Palo Alto Police are investigating a report that a 50-year-old man, who had fallen into a diabetic coma, died Monday after a security guard refused to dial 911.
According to the San Jose Mercury News, on Sunday morning Don Goodwill spent the night at the apartment of Harold Hapin in the Opportunity Health Center in Palo Alto. Goodwill told the newspaper that he knocked on Hapin’s door but Hapin didn’t respond. Then Goodwill found him lying on his bed in a diabetic coma.
Goodwill told the Mercury News that he ran downstairs and asked the security guard to dial 911, but the guard would not do it, stating that "their job is not to call 911." Goodwill said he had to go outside and flag down a police cruiser from another jurisdiction that happened to be driving down the street.
Police confirmed the names of the individuals involved in the incident and the fact that the Palo Alto Fire Department arrived, performed CPR on Hapin and transported him to Stanford Hospital. The Santa Clara Medical Examiner-Coroner’s office confirmed that Hapin died the next day.
But Sgt. Dan Ryan said he could not determine how accurate the entire story is until more investigation can be done. Ryan, the department’s public information officer said, if true, the incident is very disturbing.

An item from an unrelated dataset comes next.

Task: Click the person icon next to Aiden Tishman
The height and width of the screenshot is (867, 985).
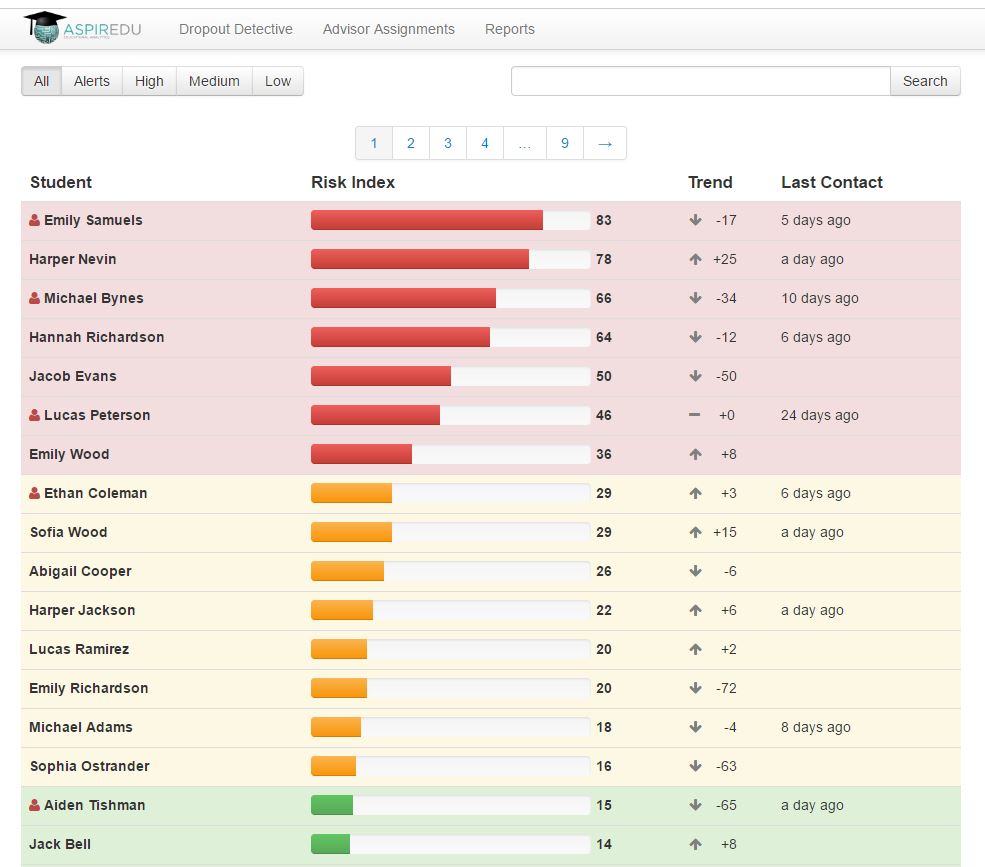Action: point(35,805)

"Our concern is that everybody has access to the 911 system," Ryan said. "We're troubled if for some reason it wasn’t working or was denied to people."
The Opportunity Health Center is a facility that serves as a drop-in center for the homeless and also offers single-room occupancy apartments for people struggling to get back on their feet. Many of the residents have physical or mental disabilities.
Ryan said that, not only are police are investigating the case, but there is also an internal investigation going on at the health center.
The police identified the security company as Crime Tech Services, based in Oakland. The Mercury News reported that the company’s name is Orion Security in San Jose. Calls to both agencies were not returned.